Rating:
G
House:
The Dark Arts
Characters:
Harry Potter
Genres:
General Drama
Era:
Multiple Eras
Spoilers:
Order of the Phoenix
Stats:
Published: 05/13/2005
Updated: 05/13/2005
Words: 952
Chapters: 1
Hits: 289

Wishes

kikei

Story Summary:
'I had always wished for a boy. I wanted a little Black boy, dark hair and dark eyes, fierce and devoted.' Andromeda Tonks wishes for a boy, so her child will not have to grow up as she did.

Posted:
05/13/2005
Hits:
289
Author's Note:
Again, for the

Wishes-

I had always wished for a boy. I wanted a little Black boy, dark hair and dark eyes, fierce and devoted. Since I was little, I had been brought up to honour my cousins, the heirs to our family. Ever since I could remember, I was made to realise that while I was of the pure ones, I could never hold status with the boys. They were the lords of the house, the purest of the pure.

Girls get married and move away. Girls lose their names and their honour to their husbands.

But boys… boys make sure the family line goes on, carrying the name forward for another generation. Boys carry the family honour with them.

When I left home, no one cared. No one came after me.

When Sirius ran away, Auntie went mad. Uncle died.

Perhaps that was why I wanted a boy. I wanted to laugh in the faces of those who had cast me out and show them my son. I wanted to show them that I could produce an heir, albeit not to the line of Black, but to that of Tonks.

I wanted to show them that I was worth more than they could ever imagine.

Growing up, I had always been told that little girls were to be seen and not heard. I had to endure being painted up for hours and then wait demurely in the sitting room while my father spoke to the great pureblood families. They would coo over me, remarking how pretty I was, how I had inherited great magical power from my parents, how I would make the perfect bride. The Malfoys got Narcissa; the LeStranges took Bella.

But despite all their talk, no one ever picked me.

I wanted a son so I would never have to subject a daughter to that shame. I wanted a son so that even if, by old blood rights, my relatives wanted to spirit her away and demand she be betrothed to one of those rich old pureblood families, they would not be able to.

In the wizarding world, it is the man who chooses, and the girl who is chosen.

I wanted a boy so that he could have his own free will.

My mother had barely talked to us when we were younger. She left our upbringing on the house elves. She was a proud woman, proud of her beauty and of her newfound name. She was always hungry to be noticed, to be admired, to be complimented. She spent her time on beautifying herself, a magnificent queen who went to parties and balls, who was toasted on her beauty and her brilliance.

We were left at home, and largely on our own. We had to bring ourselves up.

Narcissa ended up spoilt beyond belief, pampered because she was always the prettiest of us all. She enjoyed the attention. She was just like Mother. She was the only one Mother ever took to parties, because she was the only one who ever wanted to go.

Bella was left largely alone. The house elves were scared of her. She was beautiful, but she was a Black beauty, all dark eyes and hair and olive skin. She fairly crackled with magic and it was this magic which drove her wild, which made her untameable.

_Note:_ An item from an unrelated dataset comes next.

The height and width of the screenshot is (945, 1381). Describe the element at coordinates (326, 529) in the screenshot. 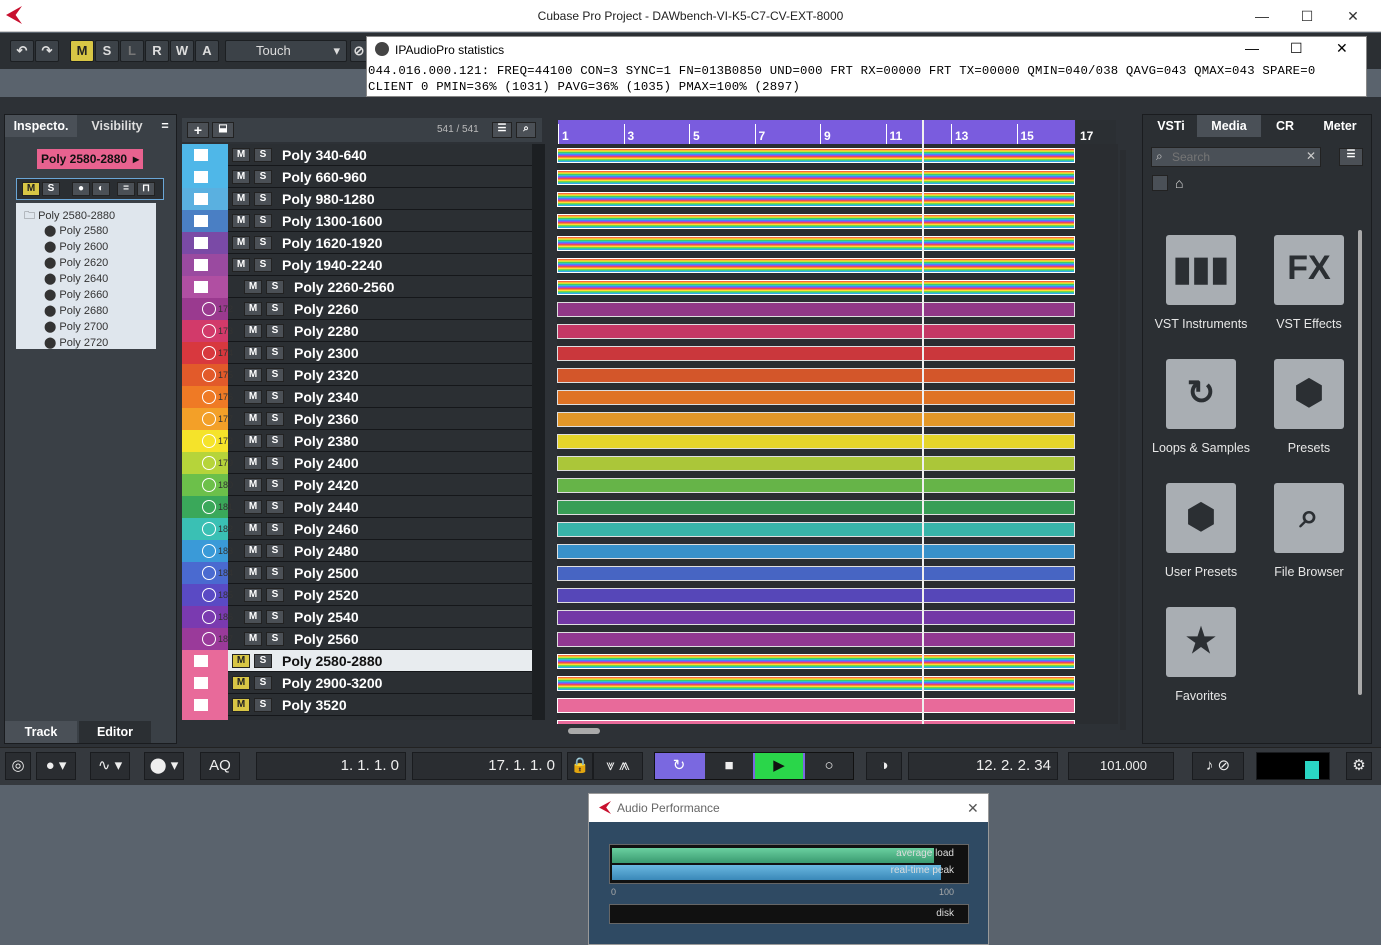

I was the good little girl. I listened when Father beckoned, when Mother commanded, when the house elves relayed the command. I was the good child, so I never told them that I resented the way we were treated.

When I look back on it, I realise that perhaps, this is the biggest reason I wanted a boy. I had no one to look up to when it came to raising a girl. I was afraid that one day, I would wake up and find my mother staring back at me from the mirror, and that I would leave my girl crying in the night just as my mother had done to me, so many times.

I was afraid I might fail as a parent, as a mother.

But it's funny how these things work out.

When I look at Nymphadora, I cannot help but smile. She is not the boy I wanted; she is a little girl. She is a beautiful little girl. She is the darling of the family, the very soul of her father.

She is strong. She is tough. But she is also so, so fragile. When she falls, she cries. She cries until her father comes to pick her up, and then she smiles again as she dances to the wireless with him.

I had always wanted a little boy. I never wanted my child to go through what I went through. I never wanted a girl because I thought that I would be creating another victim, another child who would be suppressed because of the traditions she never chose to be born into. I see them all in her, little traces of the family I left behind, and it still scares me even though I know no-one can take her away from me now.

But she will never have to worry about facing what I faced, she will never have to sit and be pushed around just because she is a girl. No. It is exactly because she is a girl that she will never have to face this.

I am not my mother. I will not fail.

And she is not me. She will not be suppressed.

She will be strong. She will show this world exactly who she is. No one can stand in the way of Nymphadora Tonks.

No one can stand in the way of my girl.